El sesgo del presente

Los economistas lo llaman también descuento hiperbólico: valoramos el presente de forma desproporcionada respecto al futuro. Cuanto más cerca está la recompensa, más la sobrevaloramos. Es un mecanismo evolutivo que tiene todo el sentido cuando sobrevivir dependía de lo que conseguías hoy, pero que resulta pésimo para construir patrimonio a lo largo de décadas.

El problema no es la falta de voluntad ni la irresponsabilidad. Es neurológico. Las decisiones sobre el futuro activan zonas del cerebro relacionadas con el razonamiento abstracto. Las decisiones sobre el presente activan el sistema límbico, el mismo que responde al dolor y al placer inmediatos. Cuando estas dos partes entran en conflicto, el sistema límbico suele ganar.

Cómo se manifiesta en el dinero

El sesgo del presente aparece en formas tan cotidianas que resulta difícil reconocerlo. El café de cada día no parece un gasto importante en el momento, pero tres euros diarios son más de mil al año. La suscripción que sigues pagando “porque la usaré algún día” nunca llega a cancelarse. El plan de ahorro que empezarás “el mes que viene” lleva seis meses esperando.

También opera en sentido inverso y más dañino: la deuda. Comprar a plazos convierte un pago grande en pequeñas cuotas mensuales que parecen manejables. El cerebro ve el placer ahora y minimiza el coste futuro. El resultado es que acabamos pagando bastante más por algo que habríamos podido no comprar, o comprar de otra manera.

El yo del futuro no vota. Por eso pierde casi siempre en las decisiones financieras del presente.

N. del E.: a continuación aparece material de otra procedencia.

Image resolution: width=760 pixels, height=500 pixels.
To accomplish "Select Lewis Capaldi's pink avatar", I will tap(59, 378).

Tres formas de ganar la batalla

No se trata de desarrollar una fuerza de voluntad sobrehumana. Se trata de diseñar el entorno para que el comportamiento correcto sea el camino de menor resistencia.

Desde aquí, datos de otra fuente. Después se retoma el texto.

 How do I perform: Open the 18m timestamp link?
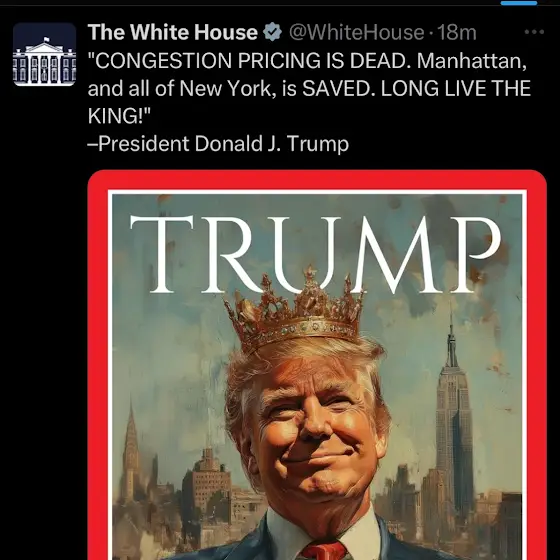click(457, 32)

Automatiza antes de que puedas decidir. Si el ahorro sale de tu cuenta el mismo día que cobras, nunca llega a estar disponible para gastar. El cerebro no puede desear lo que no ve. Esta es la razón por la que las transferencias automáticas funcionan mejor que los propósitos conscientes de ahorro.

Haz que el futuro sea más concreto. El sesgo del presente se debilita cuando el futuro deja de ser abstracto. Calcular cuánto acumularás en diez años si ahorras 200 € al mes, poner una cifra a tu jubilación, o vincular el ahorro a un objetivo específico convierte “el futuro” en algo tangible que el cerebro puede procesar de forma diferente.

Añade fricción a los gastos impulsivos. Elimina las tarjetas guardadas en los navegadores. Establece una regla personal: esperar 48 horas antes de cualquier compra no planificada superior a cierto importe. La fricción no elimina el deseo, pero sí da tiempo a que el sistema racional retome el control.

El yo del futuro agradece las decisiones de hoy

Existe un ejercicio de psicología que consiste en visualizar al yo del futuro como si fuera una persona distinta pero cercana. Alguien a quien quieres y por quien tomas decisiones. Cuando el ahorro deja de ser un sacrificio abstracto y se convierte en un acto de cuidado hacia esa persona, la relación emocional con el dinero cambia.

No tienes que vencer a tu cerebro. Solo tienes que aprender sus trucos para dejar de ser su víctima.